El valor del ocho

Las cosas no valen sino lo que se las hace valer.

Molière

Soy el número ocho. Sí, ya sé que no soy el primero ni el último, digamos que soy un número del montón y, desgraciadamente, con rima fea (mocho, tocho, pocho, gocho y otros) salvo si se hablamos de un sabroso bizcocho.

Pero para hacerme valer un poco, diría que soy el infinito puesto en pie.

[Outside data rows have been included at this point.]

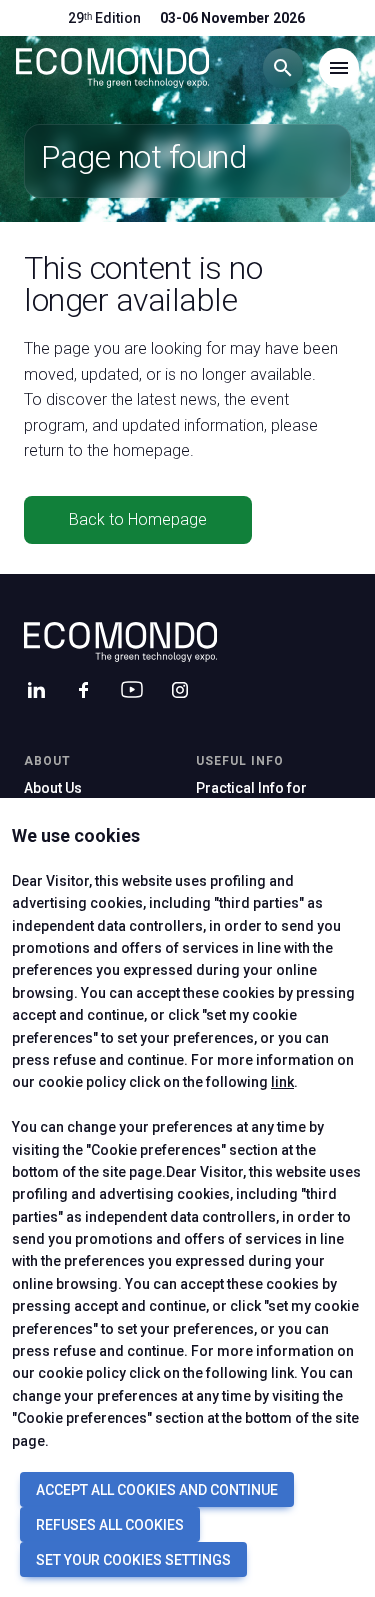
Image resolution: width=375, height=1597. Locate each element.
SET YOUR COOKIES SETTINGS (133, 1560)
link (282, 1082)
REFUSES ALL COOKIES (110, 1525)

Algunos dirán que soy como un muñeco de nieve, simpático pero no demasiado trascendente, aunque deberíamos tener en cuenta que tanto me puedo parar de cabeza como sentarme, que no me van a distinguir y esto también tiene su gracia ¿o no?

En mi defensa, añadiré que soy un notable, casi, casi un sobresaliente y que si lo que prima es llegar el primero, aunque no sea un resultado deslumbrante, el ocho es un buen puesto clasificatorio ¡nada menos que dentro de los diez primeros!

No es por darme importancia, pero los pecados capitales son siete únicamente por la cizaña que metió la envidia, porque el octavo y principal era yo, la injusticia.

En cuanto a las virtudes, tanto las cardinales como las teologales se pueden resumir, también, en una octava que sería precisamente la justicia, que englobaría a todas las demás, pero quedaron sólo en siete por excluir a la indiferencia, justo castigo a la metijona envidia.

No me quiero extender, pero creo que esta breve defensa de mi entidad podría haceros verme de una forma más benévola y, quizás, logro notable.